1. Birbirlerine hangi şeyden soruyorlar?

2. O büyük haberden mi?

3. Ki onlar onda ayrılığa düşmektedirler.

4. Hayır (dedikleri gibi değil), yakında bilecekler.

5. Sonra hayır (dedikleri gibi değil), yakında bilecekler.

6. Yapmadık mı biz, Arzı bir beşik,

7. Dağları birer kazık?

8. Ve sizi çift çift yarattık.

9. Uykunuzu dinlenme yaptık.

10. Geceyi (sizi sarıp örten) bir giysi yaptık.

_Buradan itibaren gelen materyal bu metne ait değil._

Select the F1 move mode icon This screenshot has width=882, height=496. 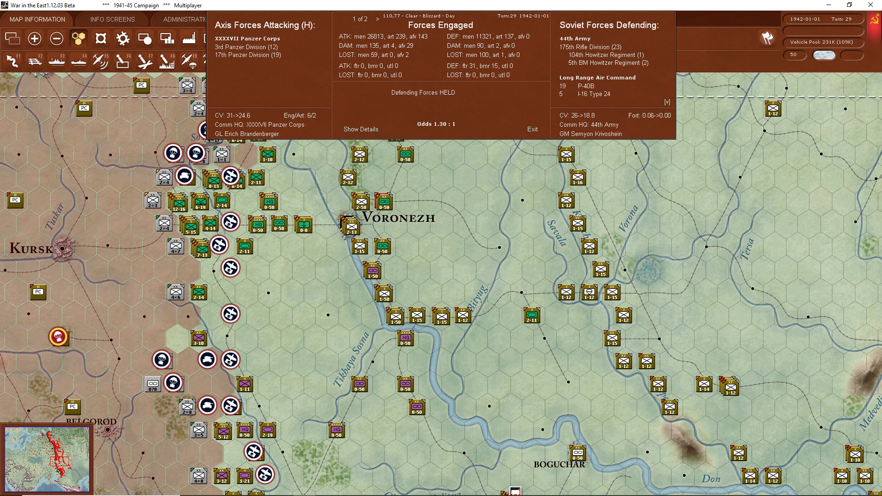click(12, 61)
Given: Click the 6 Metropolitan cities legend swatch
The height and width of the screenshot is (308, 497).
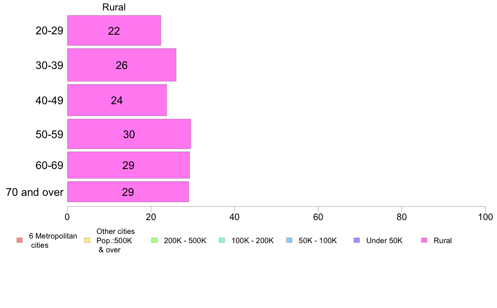Looking at the screenshot, I should pos(20,241).

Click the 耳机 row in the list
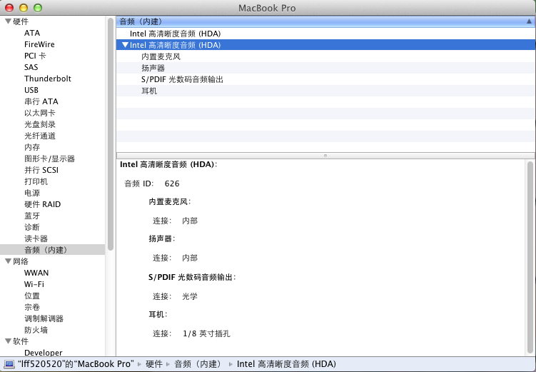(149, 91)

11. Gündüzü de geçim zamanı yaptık.

12. Üstünüzde yedi sağlam (gök) binâ ettik.

13. Ve (orada) parıl parıl parlayan bir lamba yarattık.

14. Sıkışan (bulut)lardan şarıl şarıl su indirdik,

15. Ki onunla çıkaralım Dâne(ler), bitki(ler),

16. Ve (ağaçları) birbirine sarmaş dolaş bahçeler.

17. Muhakkak ki (haklının, haksızın ayırdedileceği) hüküm günü, belirlenmiş bir vakittir.

18. O gün Sûr’a üflenir, bölük bölük gelirsiniz.

19. Gök açılmış, kapı kapı olmuştur.

20. Dağlar yürütülmüş, bir serab olmuştur.

21. Cehennem de gözetleme yeri olmuş (suçluları gözetleyip durmakta)dır.

22. Azgınların varacağı yerdir.

23. Orada çağlar boyu kalacalardır.

24. Orada ne bir serinlik, ne de içilecek bir şey tadarlar,

25. Yalnız kaynar su ve irin (içerler);

26. Yaptıklarına uygun bir cezâ olarak.

27. Çünkü onlar bir hesap (görüleceğini) ummuyorlardı.

28. Âyetlerimizi de tamamen yalanlamışlardı.

29. Biz de her şeyi sayıp yazmıştık.

30. "Şimdi tadın (yaptıklarınızın tadını), artık size azâbdan başka bir şey artırmayacağız!

31. Korunanlar için de başarı ödülü vardır.

32. Bahçeler, bağlar,

33. Göğüsleri tomurcuklanmış yaşıt kızlar.

34. Ve dolu kadeh(ler).

35. Orada ne boş söz ne de yalan işitirler;

36. Rabbinden bir karşılık, yeterli bir bağış olarak.

37. Göklerin, yerin ve ikisi arasında bulunanların Rabbi, çok merhametli (Rab). O’nun (izni olmadan) huzurunda konuşamazlar.

38. O gün Rûh ve melekler, sıra sıra dururlar. Ancak Rahmân’ın izin verdiği konuşabilir, o da doğruyu söyler.

39. İşte bu, hak günüdür. Artık dileyen, Rabbine varan bir yol tutar.

40. Biz sizi yakın bir azâb ile uyardık. O gün kişi, ellerinin (yapıp) öne sürdüğü işlere bakar ve kâfir "Keşke ben, toprak olsaydım!" der.